Since time immemorial, the Maara’yam people have inhabited the mountains, valleys and deserts of Southern California. The Yuhaaviatam (yu-HAH-vee-ah-tahm) of San Manuel Nation represent just one clan of the larger family.
The Yuhaaviatam – People of the Pines – have recently reclaimed their ancestral name. Joseph Maarango, the Culture Seat member of the Yuhaaviatam tribal council, shared this with members and guests of the Lake Arrowhead Rotary Club at their Oct. 21 meeting.
They are no longer to be referred to as the San Manuel Band of Mission Indians.
“Our cultural values reflect a deep interdependence to each other and to the land,” Maarango said. “They continue to guide us today.” He compared those values to the Rotary 4-Way Test, which he had heard recited at the beginning of the meeting. “That is how our family and our nation try to be,” he said.
Within the Maara’yam people there are, Maarango noted, 50 to 60 clans with unique names within their ancestral space. Unfortunately, he said, “some have been lost to us.”
In tracing the history of the Yuhaaviatam – and their resilience and determination to remain self-sufficient and sovereign – he said the Indian Reorganization Act of 1934 helped guide tribes in a more uniform fashion. The federal law reversed prior assimilationist policies toward Native Americans by ending tribal land allotment, promoting tribal self-government and establishing new economic and educational opportunities.
And in 1975 President Ford signed the Indian Self-Determination and Education Assistance Act, a federal policy of Indian self-determination, first declared by President Nixon.
But the Native American history is filled with stories of children being taken from their families and sent to boarding schools where their hair was cut, their traditional clothes were burned and they were given new English names. They were forbidden to speak their Native languages and punished if they did. All in an effort to assimilate them into Euro-American culture, while destroying their own.
Maarango’s great-grandmother was sent to one of these schools. She ran away, traveling 20 miles on foot when she was 13 to get back to her reservation.
Her story, her great-grandson said, “reinforces the importance for us to live in accordance with our history and culture.” And he stressed the importance of passing that history and culture on to others.

In the 1700s and early 1800s, the Yuhaaviatam came under the rule of Spanish missionaries and military who forced many Maara’yam to work as slave labor for Spain. They called the Native population Serrano or highlander. In the 1830s the mission era ended and the Native people returned to the land.

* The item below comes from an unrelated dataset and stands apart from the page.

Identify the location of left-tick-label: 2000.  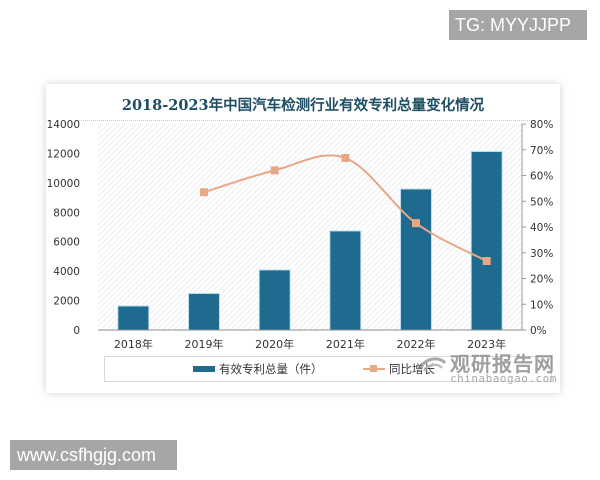
(66, 302).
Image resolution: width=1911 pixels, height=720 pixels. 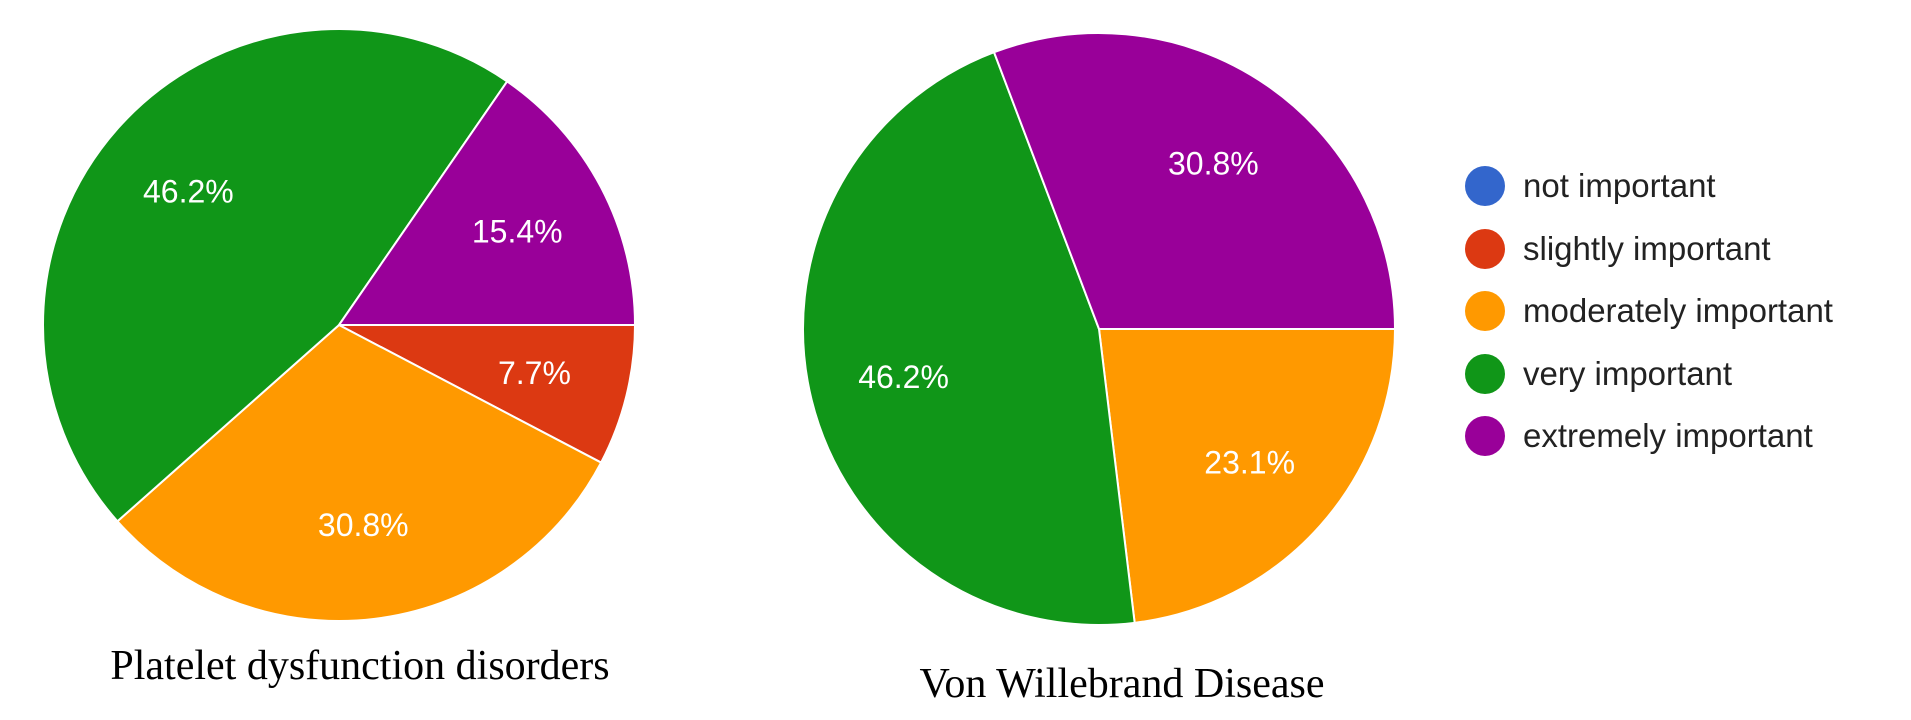 I want to click on pie-slice-slightly-important, so click(x=488, y=394).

In 1866, Maarango said, militia members came to the mountain with the goal of “exterminating us entirely.” He displayed photos of articles about the genocide. Santos Manuel made the decision to move those who were left to the safety of the valley floor.
“We have made great strides in regaining our culture,” Maarango said, adding there are many Serrano speakers in his tribe. “I can speak a little. My 2-year-old daughter is attached to the language and speaks more than I ever did.”
Their knowledge of land, water, food and medicine “make us who we are and grow our culture,” Maarango said.
Today they are going through lots of red tape to reclaim ancestral items held in museums.
As he concluded his presentation, Maarango said that “my heart is grateful to be here in the mountains.”
When asked how they are keeping their young people involved, he said they have an advocacy program and a youth committee that models the governance structure of the tribe. Through this program the youth can learn about leadership positions. “It’s almost like a training space for our youth,” he said.
As for how many Yuhaaviatam members there are, Maarango said in the mid-1800s there were 30. “Now we are 10 times that.”